El otro día leí, en la red social anteriormente conocida como Twitter, a un usuario asegurando que, con el bombardeo a Irán, Donald Trump ha hecho más por las mujeres iraníes que todas las feministas del mundo. Estos que dicen estas cosas, envidiosos de fatwa, en el fondo, supongo que creen que haber asesinado a docenas de niñas que estaban en la escuela en ese momento, es un triunfo para las mujeres iraníes. El trumpismo es así, todo lo malo es bueno y todo lo estúpido es brillante. Un hombre viejo, blanco y turbio que se expresa por escrito y hablando como un niño de cinco años, es un héroe.

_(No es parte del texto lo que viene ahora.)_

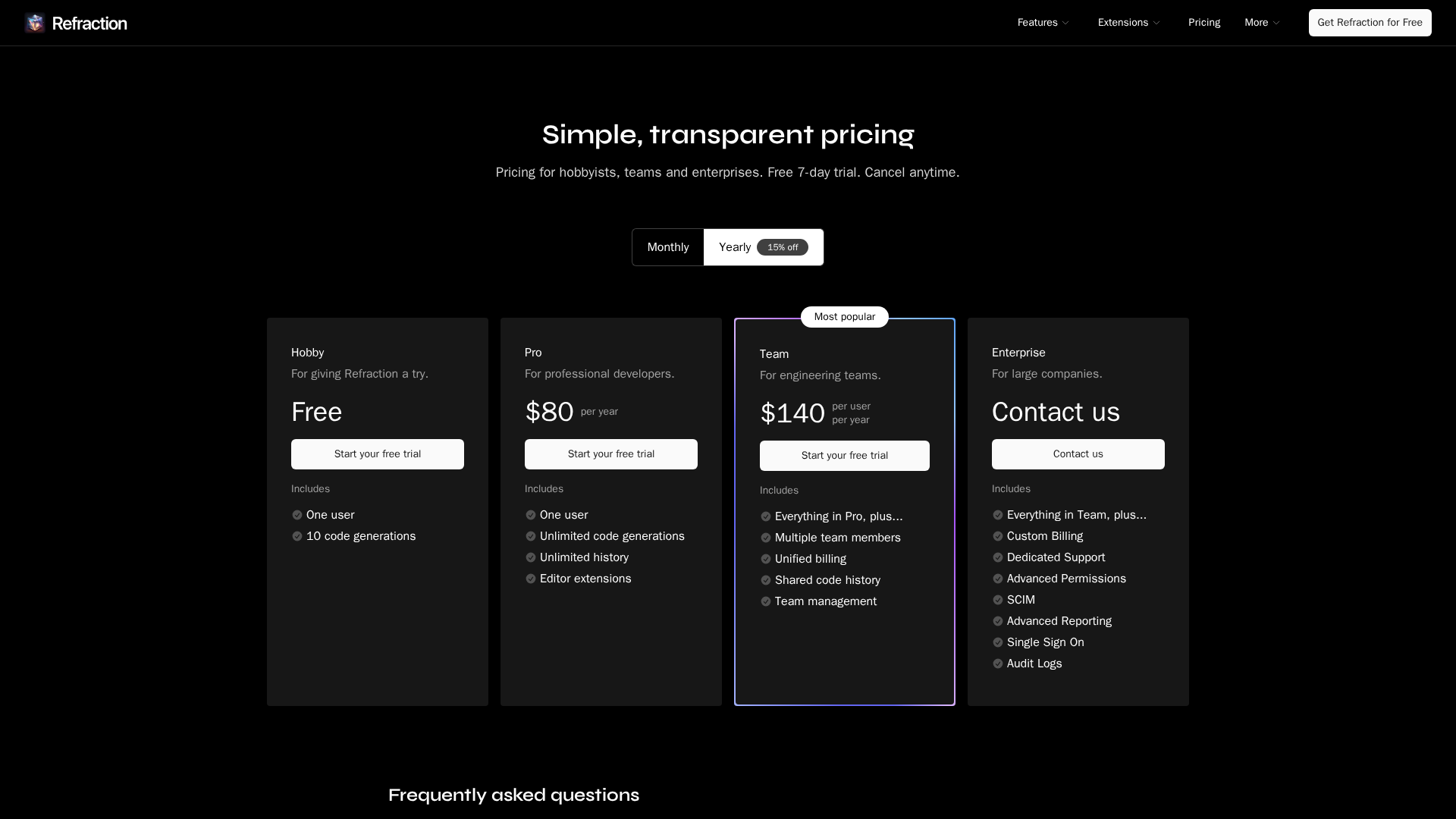Open the Extensions dropdown
This screenshot has width=1456, height=819.
(x=1128, y=23)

El que pretendan erigir a un agresor sexual condenado en un símbolo de la lucha de las mujeres en cualquier lugar del planeta, produce un poco de vergüenza ajena, más si tenemos en cuenta que quienes suelen esgrimir esas opiniones son los equivalentes de los ayatolás en España, gente muy dispuesta a cortarle las alas a las mujeres y al feminismo porque bueno, ya saben que todo esto de la liberación de la mujer ha llegado demasiado lejos y está produciendo señores muy enfadados porque ya no pueden ir por ahí arrimando la cebolleta sin permiso.

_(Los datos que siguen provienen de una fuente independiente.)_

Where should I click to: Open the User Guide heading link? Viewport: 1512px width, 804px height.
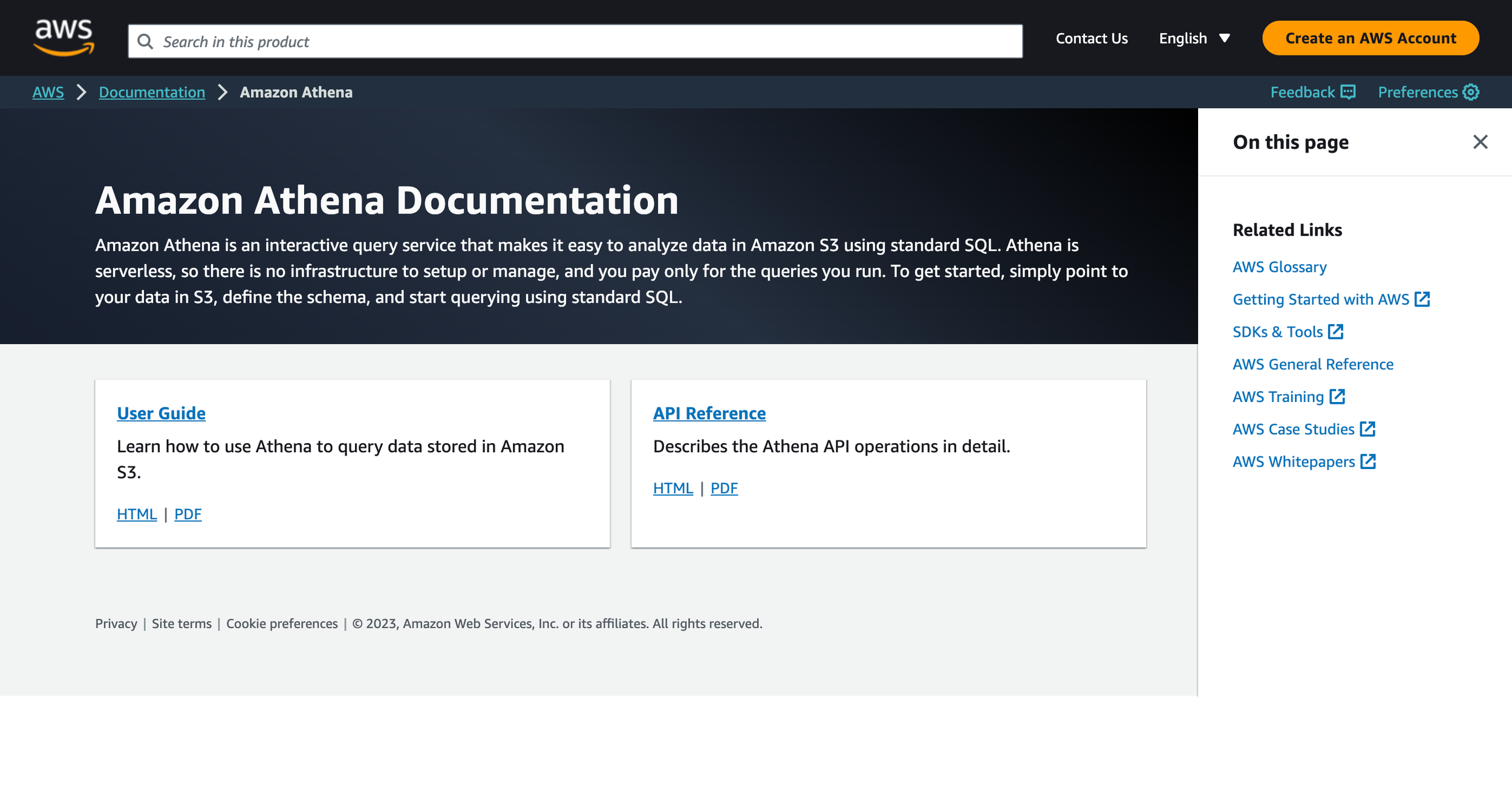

Donald Trump no pretende liberar nada y tiene toda la pinta de que ni tan siquiera tiene un plan que no pase por la destrucción, no solo de Irán, sino de todo el planeta, incluyendo su propio país, porque a Donald Trump solo le importa Donald Trump. Suponer que una cuadrilla de fundamentalistas religiosos como Marco Rubio van a hacer algo por el bien de las mujeres en cualquier lugar del planeta no es sincero. Más bien es una opinión cargada de segundas intenciones: la de enseñar a las mujeres que, fuera del fundamentalismo islámico, hay un fundamentalismo bueno, uno fetén, uno que no les va a obligar a taparse la cabeza: el fundamentalismo cristiano. Todos estos hombres, aunque también existen mujeres con este pensamiento al respecto del ataque ilegal a Irán, en realidad quieren a las mujeres con la pata quebrada y en casa, como solía decir mi madre, y no les interesa, ni tan siquiera de lejos, la liberación de la mujer ni en Irán ni en ningún otro sitio.

Creo que, ahora que se acerca el 8 de marzo, es bueno tener esto muy en cuenta: ninguno de los partidos de ultraderecha va a liberar a mujer alguna y todas sus políticas y sus ideales están encaminados a todo lo contrario: prohibir o restringir hasta la asfixia el aborto, restringir su derecho al voto (de esto ya se están encargando en EEUU, esa supuesta democracia), y atacar las políticas de igualdad y terminar eliminándolas. La ultraderecha mundial es tan enemiga de occidente y de la democracia como los ayatolás. Entenderlo es el primer paso para intentar salvar nuestra civilización, sus avances hasta ahora y los avances que estén por venir.